Tuesday, August 28, 2012

Lowest scalp injury risk with planned cesarean

Scalp injury during birth is a risk commonly associated with all cesarean deliveries, and therefore good reason to discourage women from choosing surgery, when in fact the vast majority occur following a planned vaginal delivery.

I explained this in the comments section of today's Daily Mail article, Caesarean 'superknife' that could spare thousands of babies from injury when surgeons cut through the mother's womb:

"Although the article talks about this being a risk with caesarean births, it's important to understand that the risk for babies is actually greatest with a planned natural birth than with a planned caesarean birth. Here's why:

The 2004-05 NHS Maternity Statistics, England, state, "Birth injury to scalp accounted for 0.9% (est. 5,400) births but none related to elective caesarean.”

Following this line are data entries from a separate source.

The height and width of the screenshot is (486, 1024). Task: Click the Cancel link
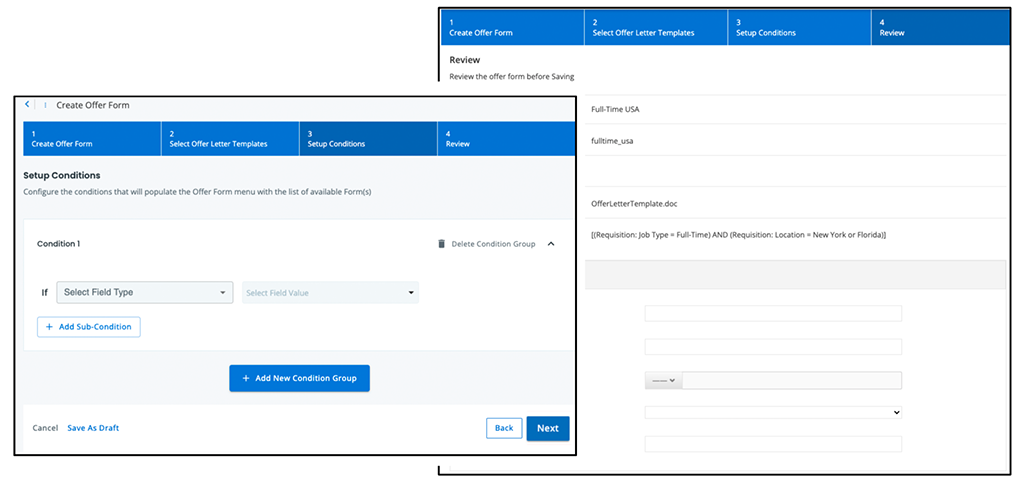pos(45,428)
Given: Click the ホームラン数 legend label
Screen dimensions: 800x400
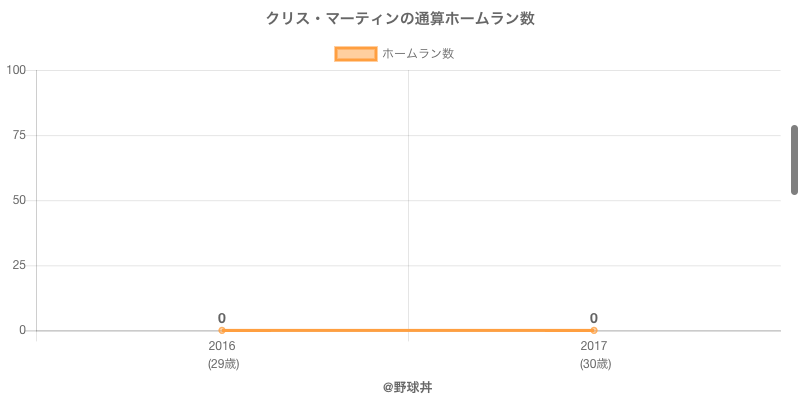Looking at the screenshot, I should pos(418,54).
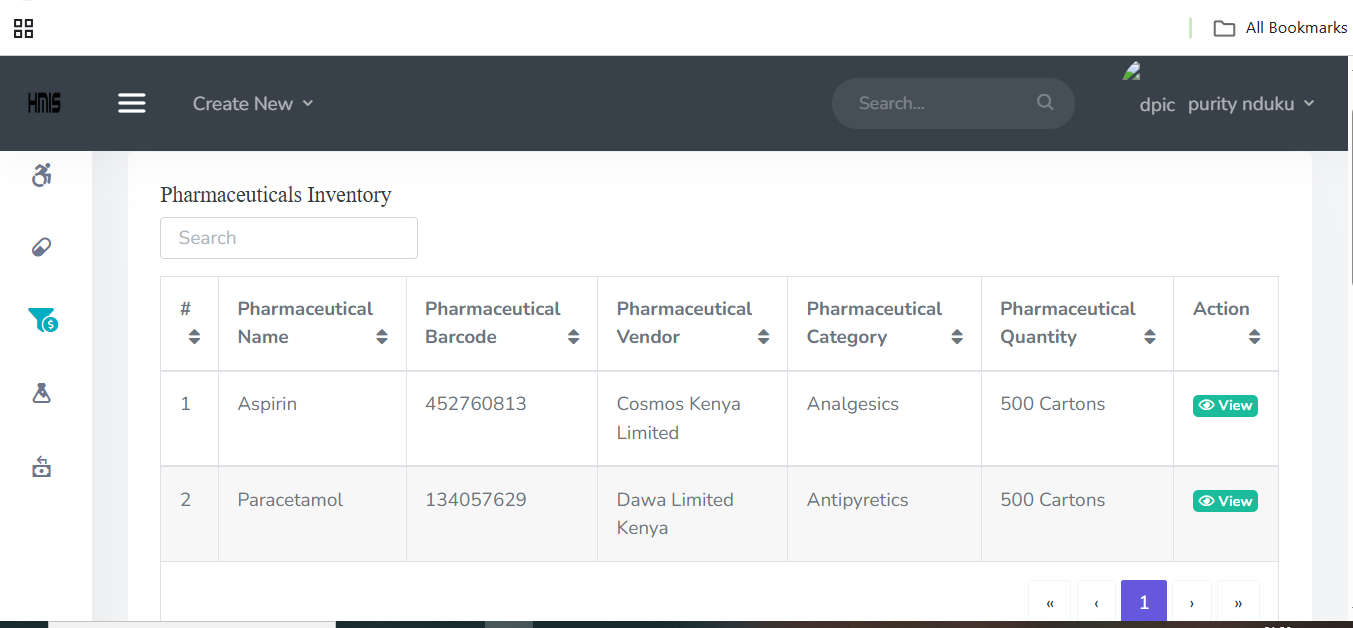The height and width of the screenshot is (628, 1353).
Task: Go to pagination page 1
Action: click(x=1144, y=602)
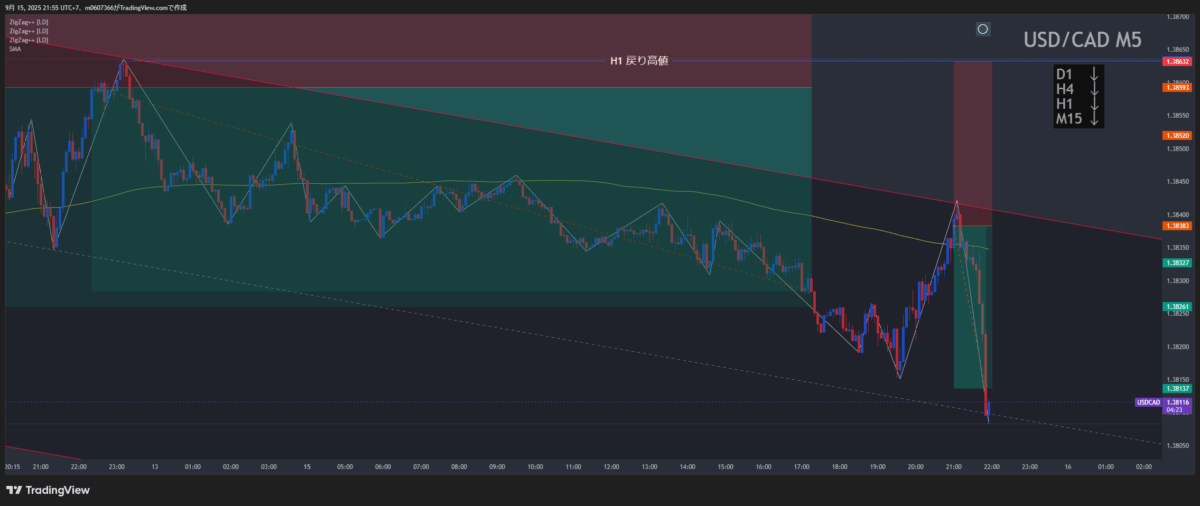This screenshot has width=1200, height=506.
Task: Click the H1 down arrow indicator
Action: 1094,104
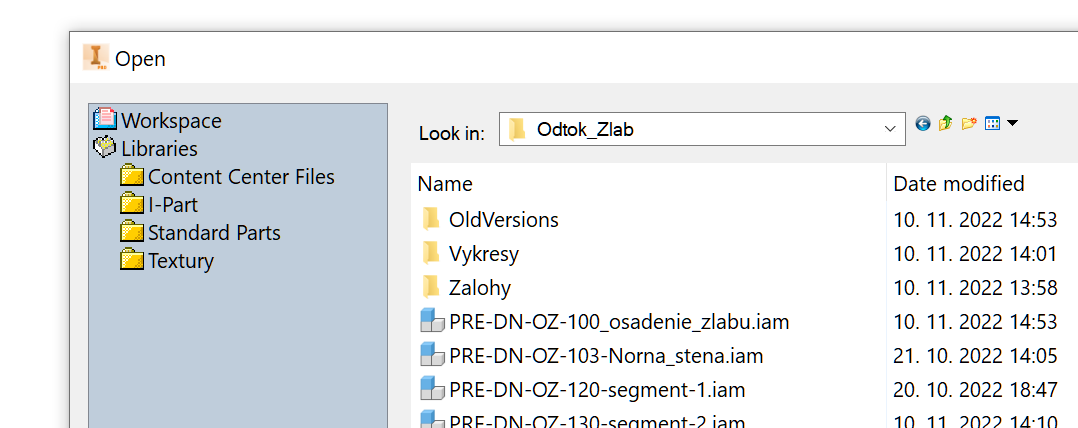Sort files by Date modified column

959,183
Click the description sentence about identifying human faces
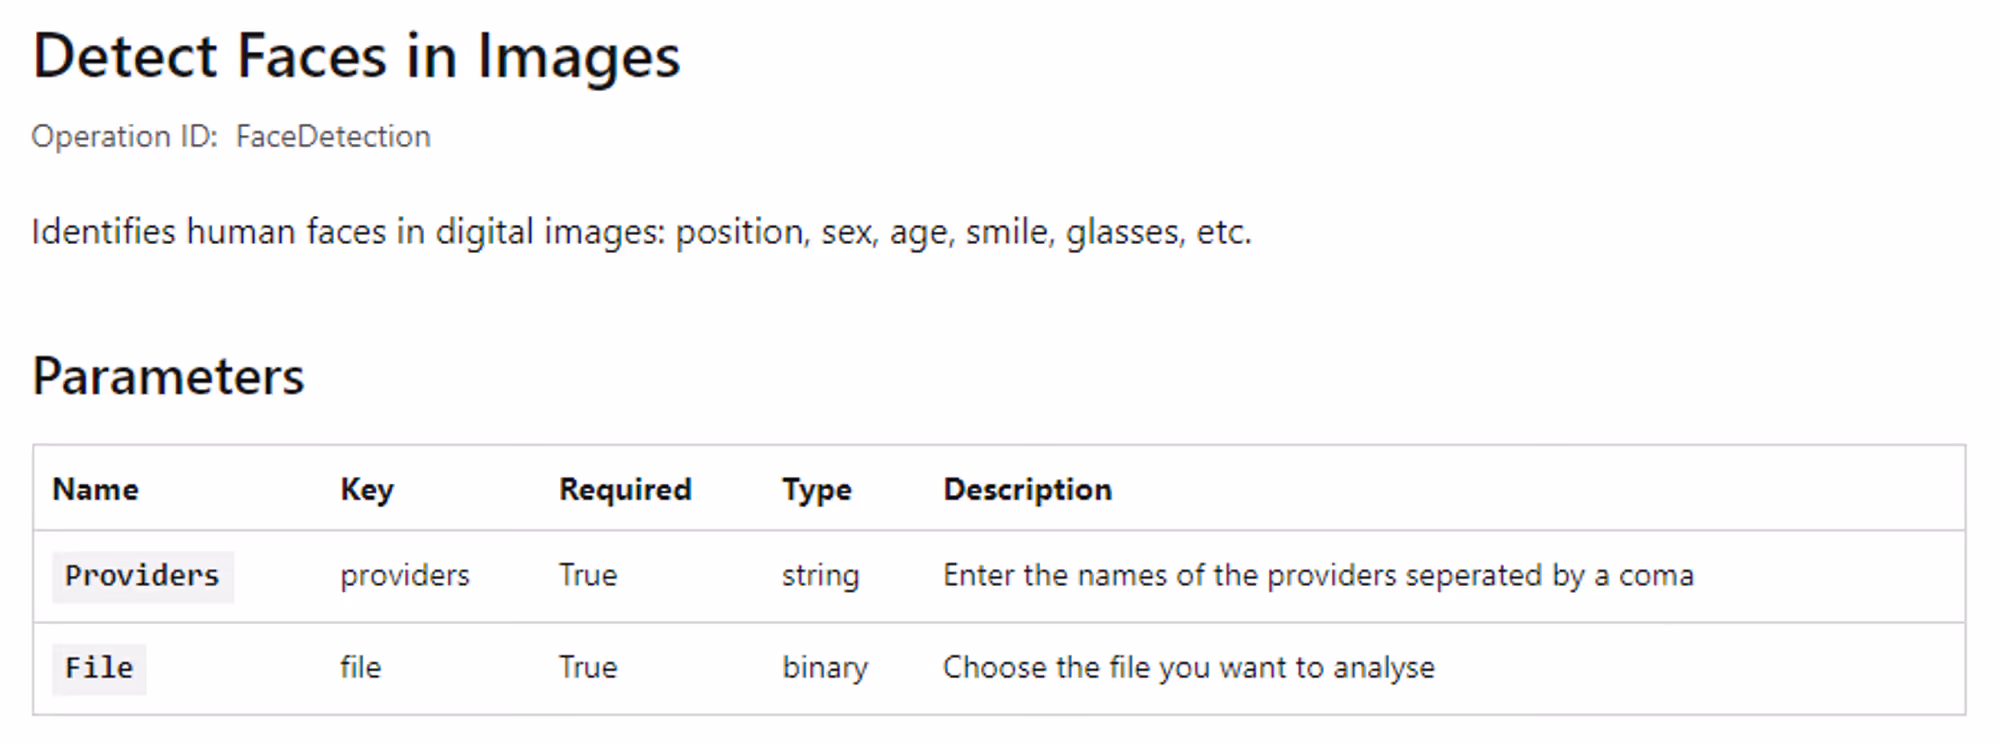 [641, 232]
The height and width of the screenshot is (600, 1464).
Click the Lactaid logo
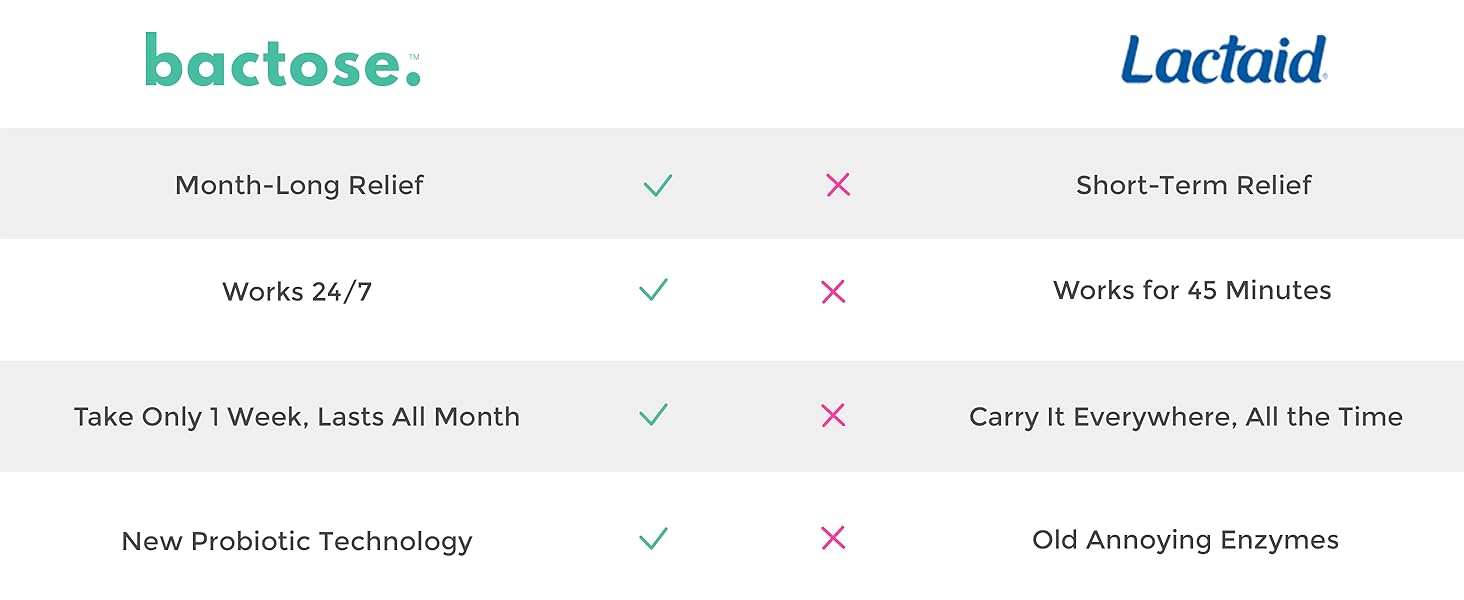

The 2005-06 NHS Maternity Statistics, England states, "There were very few such cases where delivery was spontaneous, or where the baby was delivered by caesarean section; but scalp injury was reported in about 5% of instrumental deliveries.

The 2010-11 NHS Maternity Statistics, England has a table that reads, "Birth injury to scalp, 1% (n.6,659). This increased risk with planned natural birth is evident in published research too."

(Note: I have to write 'natural' in comments because the word 'vaginal' isn't accepted.)